PROBLEM TO WORK ON: Rescale the listing from the line containing "This screenshot has height=493, width=700." through the end of the listing, both ends included. Write those lines out again with their requests, multiply every answer coordinate by 0.2, and round to whole numbers with halves rounded up. Leave the pictures out.

--- Begin DATA FOR THE TASK ---

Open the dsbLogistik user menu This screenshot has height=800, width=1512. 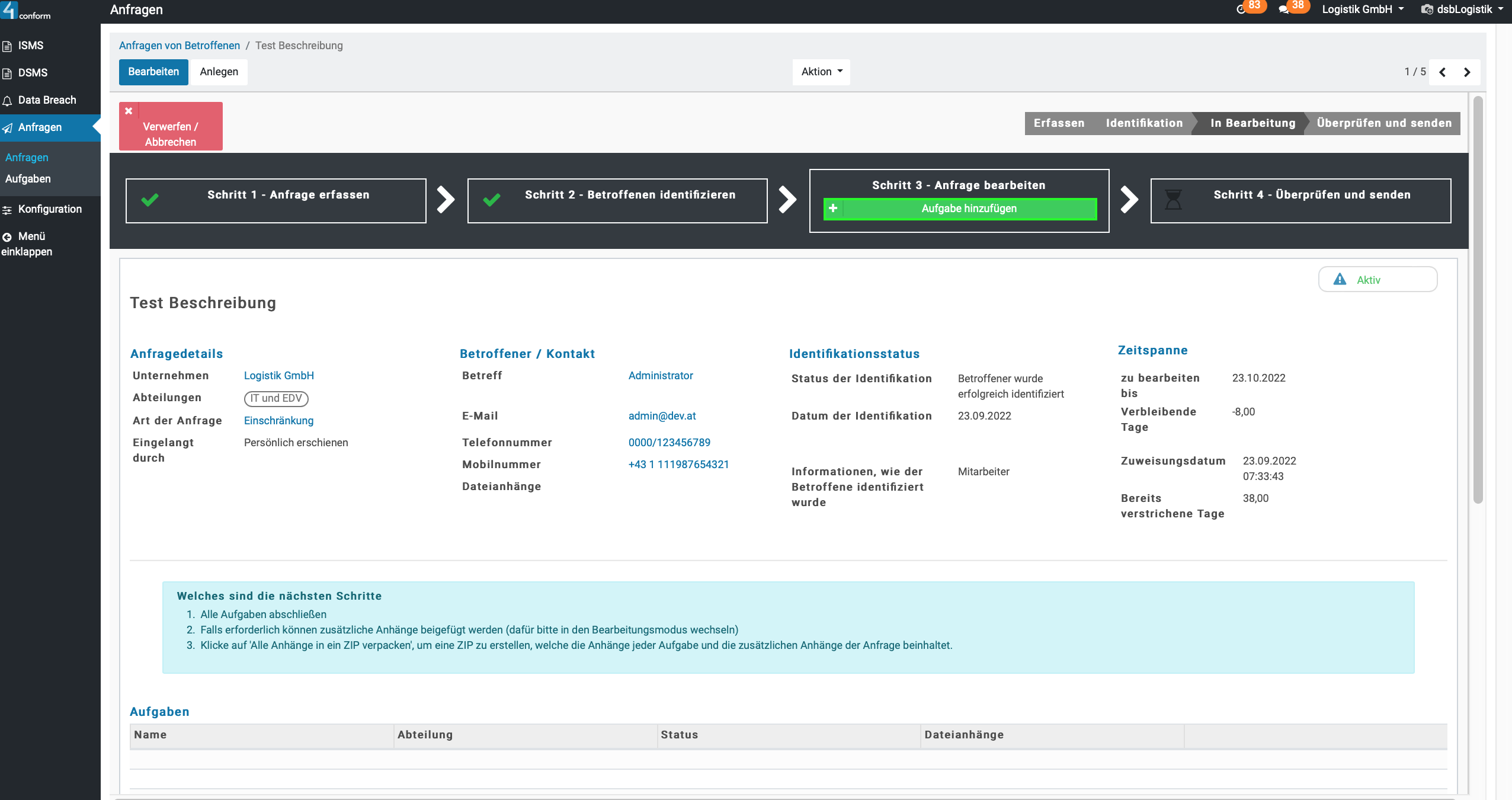click(1462, 9)
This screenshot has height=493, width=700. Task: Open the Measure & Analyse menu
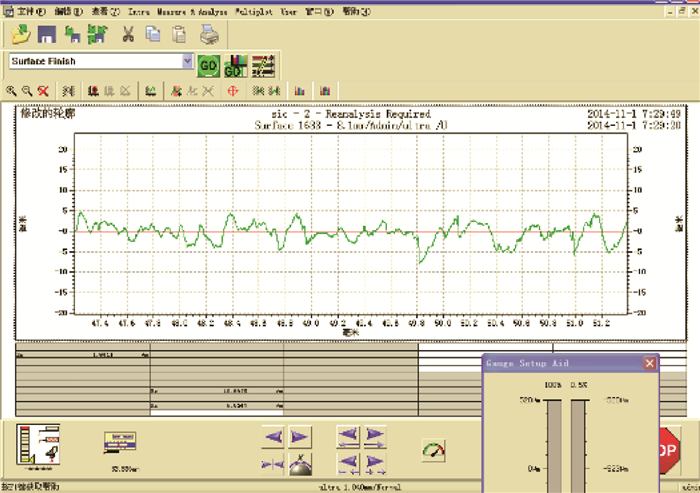point(191,12)
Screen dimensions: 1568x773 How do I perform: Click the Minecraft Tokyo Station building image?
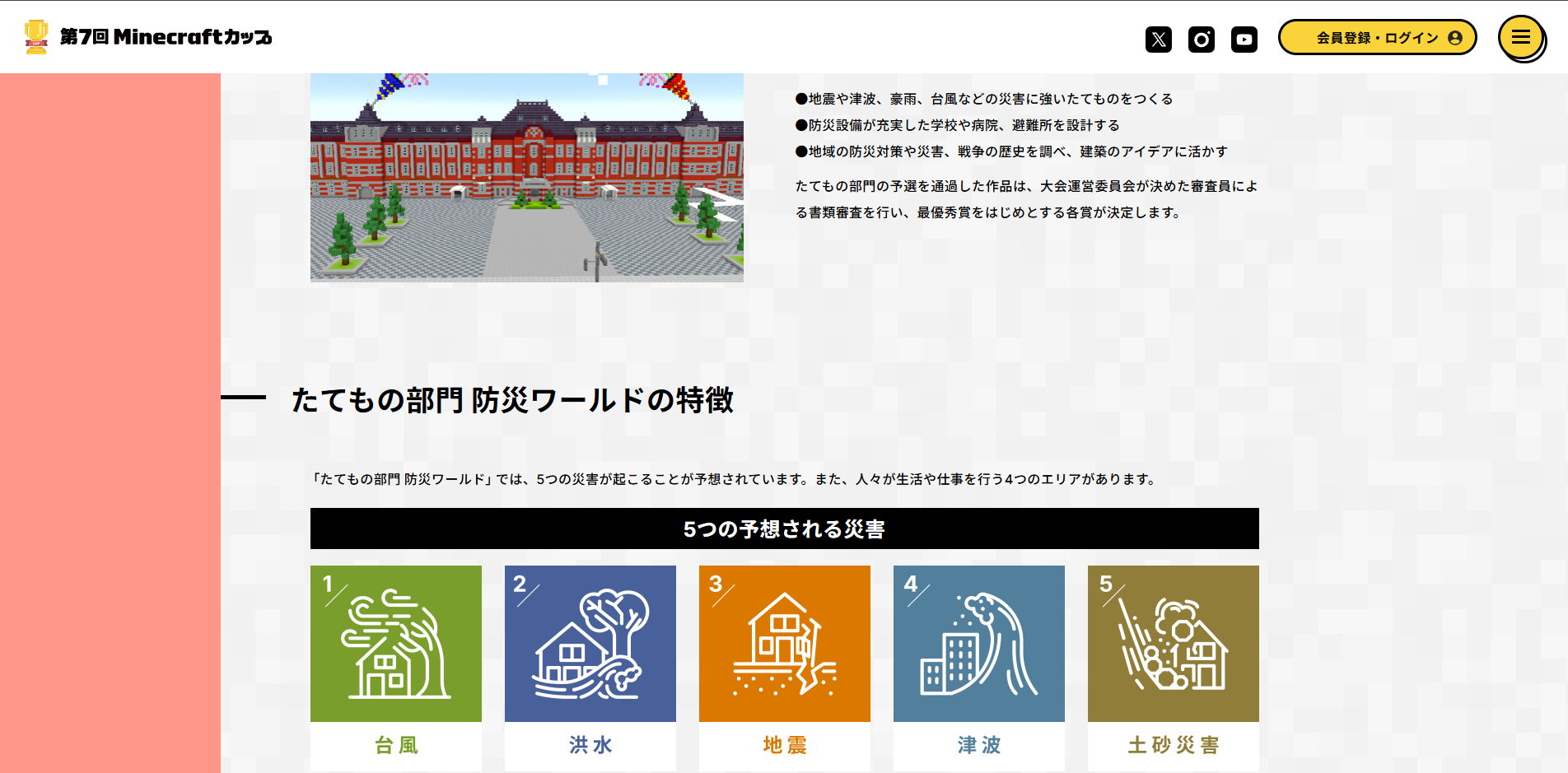pos(527,177)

--- End DATA FOR THE TASK ---

RESPONSE FOR THIS EXERCISE:
This screenshot has height=493, width=700. Task: Open the Measure & Analyse menu
point(38,2)
Screen dimensions: 1568x773 How do I perform: Click the Minecraft Tokyo Station building image?
pos(105,35)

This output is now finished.